Sen. Jim DeMint is busy these days. Busy endorsing a slew of conservative candidates for office, including Christine "I would have been a Hare Krishna but I like meat too much" O'Donnell and Sharron "God planned for you to be raped" Angle. He may also be gearing up for a 2012 bid for the GOP Presidential nomination.
This past weekend, Sen. DeMint was busy hanging out in South Carolina at a "Greater Freedom Rally" in Spartanburg, South Carolina. Ironic that it was labeled a "Greater Freedom Rally," given that Sen. DeMint spent a chunk of his time suggesting that LGBT people and unmarried women shouldn't be public school teachers. So much for giving everyone greater freedom.
The comments echoed statements that DeMint previously made (and received a boatload of criticism for), when he said that gay people and women who live with their boyfriends should stay out of the classroom.
“(When I said those things,) no one came to my defense,” Sen. DeMint said. “But everyone would come to me and whisper that I shouldn't back down. They don't want government purging their rights and their freedom to religion.”
One can perhaps assume from Sen. DeMint's comments that he's inferring the freedom to indoctrinate public schools with his brand of Christianity, which has never seen a gay person or unmarried woman that it hasn't written off as blasphemous. How very Christ-like. Not.
Sen. DeMint continued to argue that until the United States starts governing from a Christian-centric perspective, we will be a nation living in sin.
"Hopefully in 2012, we’ll make headway to repeal some of the things we’ve done, because politics only works when we’re realigned with our Savior," Sen. DeMint added, indicating that giving people greater access to health care is somehow antithetical to believing in Jesus Christ. Kind of falls in line with what Sen. DeMint said at the height of the health care debate last year. "I think health care is a privilege. I wouldn’t call it a right."
Now that's pastoral.
Meanwhile, perhaps Sen. DeMint would fit right in with the Beaverton School District in Oregon. Over the weekend we noted that the School District removed a gay student teacher from the classroom because ... well, because he's gay, and because a fourth grader asked him if he'd ever want to get married.
The teacher (a 23-year-old graduate student at Lewis and Clark College named Seth Stambaugh), simply answered that it was illegal for him to get married in Oregon, since the state banned same-sex marriage. Cue the firing squad, because the school district ruled that just by answering the question, Stambaugh engaged in "inappropriate" conversation with a student.

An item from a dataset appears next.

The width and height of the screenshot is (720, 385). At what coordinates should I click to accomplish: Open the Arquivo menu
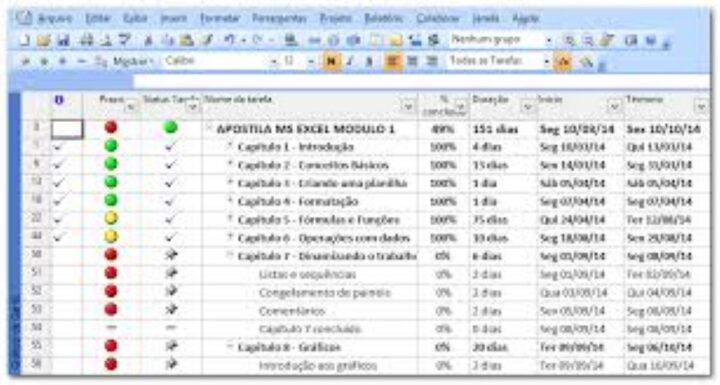(x=55, y=18)
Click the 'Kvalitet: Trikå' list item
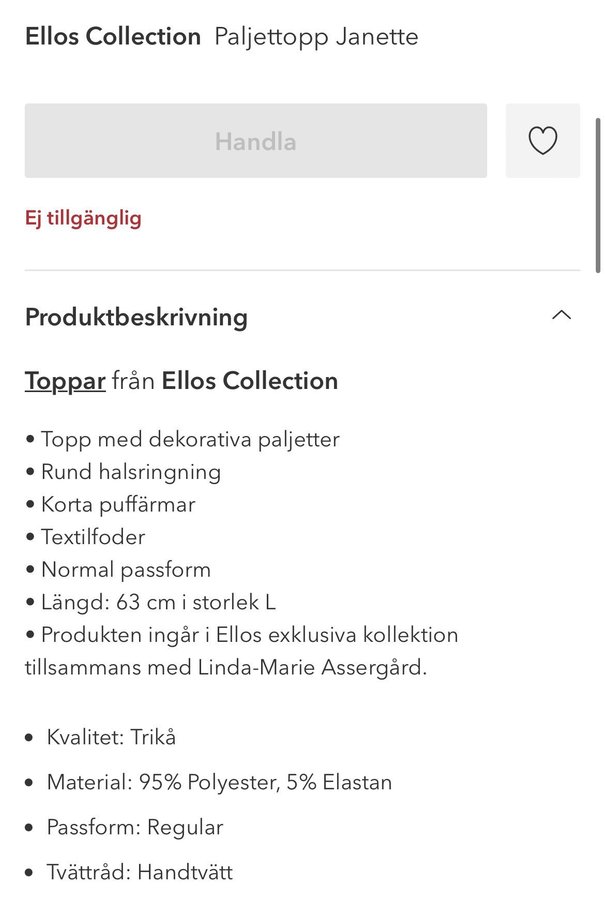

Hundreds of people have contacted the school district letting them know that by removing Stambaugh from the classroom, the school district was acting way outside of its bounds. In some ways it's hard to believe we're still fighting fights like this, meaning that we're still battling school districts who would rather deny the existence of LGBT people. How very reminiscent of the Briggs Initiative in the late 1970s.
But there it is. The Beaverton School District and Sen. Jim DeMint -- two peas in a backwards, behind the times, homophobic pod.